■ Information supplied
········
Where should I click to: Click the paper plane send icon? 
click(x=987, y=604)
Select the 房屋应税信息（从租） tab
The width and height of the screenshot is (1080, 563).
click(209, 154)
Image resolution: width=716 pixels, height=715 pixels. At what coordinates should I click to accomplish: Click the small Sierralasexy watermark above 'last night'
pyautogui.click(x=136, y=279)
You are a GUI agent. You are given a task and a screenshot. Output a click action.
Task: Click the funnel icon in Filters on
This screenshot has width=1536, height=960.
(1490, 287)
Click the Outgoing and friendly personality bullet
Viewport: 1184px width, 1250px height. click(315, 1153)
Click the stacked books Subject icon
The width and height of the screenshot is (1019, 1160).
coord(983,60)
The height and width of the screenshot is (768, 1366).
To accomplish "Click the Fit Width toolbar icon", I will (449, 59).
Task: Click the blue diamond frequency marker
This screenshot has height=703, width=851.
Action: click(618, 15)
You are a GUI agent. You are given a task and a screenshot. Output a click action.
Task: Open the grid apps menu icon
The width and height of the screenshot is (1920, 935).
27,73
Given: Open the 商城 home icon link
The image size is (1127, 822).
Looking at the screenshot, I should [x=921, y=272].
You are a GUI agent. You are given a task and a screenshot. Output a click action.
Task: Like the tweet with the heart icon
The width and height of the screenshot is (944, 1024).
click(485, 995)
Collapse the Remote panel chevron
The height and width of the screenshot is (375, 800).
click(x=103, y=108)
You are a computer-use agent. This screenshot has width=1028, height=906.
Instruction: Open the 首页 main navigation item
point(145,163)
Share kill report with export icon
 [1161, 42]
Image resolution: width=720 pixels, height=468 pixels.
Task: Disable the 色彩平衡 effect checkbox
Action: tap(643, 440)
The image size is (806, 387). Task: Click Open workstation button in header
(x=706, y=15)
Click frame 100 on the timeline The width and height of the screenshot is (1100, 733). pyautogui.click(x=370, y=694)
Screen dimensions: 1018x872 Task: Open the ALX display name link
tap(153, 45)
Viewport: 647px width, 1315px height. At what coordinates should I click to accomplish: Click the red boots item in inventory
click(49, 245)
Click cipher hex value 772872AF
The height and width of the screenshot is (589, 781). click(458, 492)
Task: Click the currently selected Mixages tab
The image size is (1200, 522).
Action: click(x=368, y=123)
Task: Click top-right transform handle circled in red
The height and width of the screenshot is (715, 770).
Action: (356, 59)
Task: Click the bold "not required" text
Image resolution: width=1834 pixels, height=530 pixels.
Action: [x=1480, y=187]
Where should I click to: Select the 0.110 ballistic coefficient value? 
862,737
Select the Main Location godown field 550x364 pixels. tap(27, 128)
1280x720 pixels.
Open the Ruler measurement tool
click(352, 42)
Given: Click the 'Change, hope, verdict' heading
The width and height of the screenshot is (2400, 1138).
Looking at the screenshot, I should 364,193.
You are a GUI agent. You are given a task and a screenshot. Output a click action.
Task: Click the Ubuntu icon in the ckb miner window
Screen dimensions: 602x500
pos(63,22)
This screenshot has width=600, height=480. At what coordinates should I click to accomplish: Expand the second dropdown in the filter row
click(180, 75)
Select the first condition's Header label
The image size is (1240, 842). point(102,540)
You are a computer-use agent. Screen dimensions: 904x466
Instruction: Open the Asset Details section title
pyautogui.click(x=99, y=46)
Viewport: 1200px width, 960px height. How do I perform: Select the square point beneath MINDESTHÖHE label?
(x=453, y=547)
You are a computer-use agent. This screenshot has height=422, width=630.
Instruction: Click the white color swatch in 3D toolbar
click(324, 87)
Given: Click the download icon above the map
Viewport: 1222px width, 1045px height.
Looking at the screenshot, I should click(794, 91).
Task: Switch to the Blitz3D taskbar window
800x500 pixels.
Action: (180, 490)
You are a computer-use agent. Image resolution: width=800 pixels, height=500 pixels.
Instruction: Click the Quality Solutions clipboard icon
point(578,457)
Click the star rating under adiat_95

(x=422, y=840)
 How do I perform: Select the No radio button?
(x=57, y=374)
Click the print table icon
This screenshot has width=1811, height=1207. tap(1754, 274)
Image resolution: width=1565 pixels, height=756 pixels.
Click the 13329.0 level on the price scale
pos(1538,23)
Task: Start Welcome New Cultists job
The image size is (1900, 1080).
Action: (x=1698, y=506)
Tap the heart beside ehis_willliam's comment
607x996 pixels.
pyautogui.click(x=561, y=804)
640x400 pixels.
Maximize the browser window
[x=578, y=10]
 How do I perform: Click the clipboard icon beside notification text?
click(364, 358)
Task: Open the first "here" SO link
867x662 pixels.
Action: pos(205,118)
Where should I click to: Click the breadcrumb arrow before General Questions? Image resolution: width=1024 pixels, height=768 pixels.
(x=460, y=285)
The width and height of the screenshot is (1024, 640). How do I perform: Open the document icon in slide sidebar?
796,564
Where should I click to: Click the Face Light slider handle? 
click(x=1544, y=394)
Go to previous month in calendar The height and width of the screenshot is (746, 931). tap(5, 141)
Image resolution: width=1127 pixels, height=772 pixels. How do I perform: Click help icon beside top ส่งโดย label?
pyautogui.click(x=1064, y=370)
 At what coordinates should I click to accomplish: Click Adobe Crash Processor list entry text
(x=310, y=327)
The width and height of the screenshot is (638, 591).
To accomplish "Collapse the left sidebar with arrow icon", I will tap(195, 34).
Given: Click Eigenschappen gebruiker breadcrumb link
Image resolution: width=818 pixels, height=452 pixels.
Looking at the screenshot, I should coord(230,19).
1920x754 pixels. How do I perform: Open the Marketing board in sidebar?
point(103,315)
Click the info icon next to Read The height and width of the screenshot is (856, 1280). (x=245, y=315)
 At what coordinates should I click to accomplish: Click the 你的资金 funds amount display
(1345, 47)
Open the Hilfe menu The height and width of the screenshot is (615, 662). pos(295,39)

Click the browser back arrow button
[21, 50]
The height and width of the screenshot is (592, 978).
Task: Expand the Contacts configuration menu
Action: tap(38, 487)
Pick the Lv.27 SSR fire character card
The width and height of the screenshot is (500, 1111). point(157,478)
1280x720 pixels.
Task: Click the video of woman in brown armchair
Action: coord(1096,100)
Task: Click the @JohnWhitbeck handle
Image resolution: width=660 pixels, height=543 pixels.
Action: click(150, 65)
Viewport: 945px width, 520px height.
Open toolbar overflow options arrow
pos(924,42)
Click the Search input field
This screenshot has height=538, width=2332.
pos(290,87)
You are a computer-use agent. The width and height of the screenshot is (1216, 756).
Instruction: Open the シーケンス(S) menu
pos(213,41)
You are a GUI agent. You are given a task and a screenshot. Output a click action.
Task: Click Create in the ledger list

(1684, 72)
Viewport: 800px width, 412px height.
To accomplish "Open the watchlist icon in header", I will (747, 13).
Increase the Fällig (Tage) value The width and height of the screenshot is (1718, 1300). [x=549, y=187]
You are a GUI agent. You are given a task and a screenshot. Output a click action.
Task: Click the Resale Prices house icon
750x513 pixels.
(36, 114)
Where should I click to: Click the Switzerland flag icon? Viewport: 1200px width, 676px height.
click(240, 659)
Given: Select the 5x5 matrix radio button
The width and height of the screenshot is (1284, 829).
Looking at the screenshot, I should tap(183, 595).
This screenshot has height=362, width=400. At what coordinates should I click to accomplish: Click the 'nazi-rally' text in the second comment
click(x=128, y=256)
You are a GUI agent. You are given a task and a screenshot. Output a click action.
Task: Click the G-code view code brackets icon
········
■ Task to carry out
Go through the entries above and pull out each line with "computer" in it.

■ Reply to the task
You are a computer-use agent. This screenshot has width=1028, height=906.
You are a computer-use agent. Screen dimensions: 904x466
You are a computer-use agent. This screenshot has height=422, width=630.
You are a computer-use agent. Image resolution: width=800 pixels, height=500 pixels.
You are a computer-use agent. The width and height of the screenshot is (1216, 756).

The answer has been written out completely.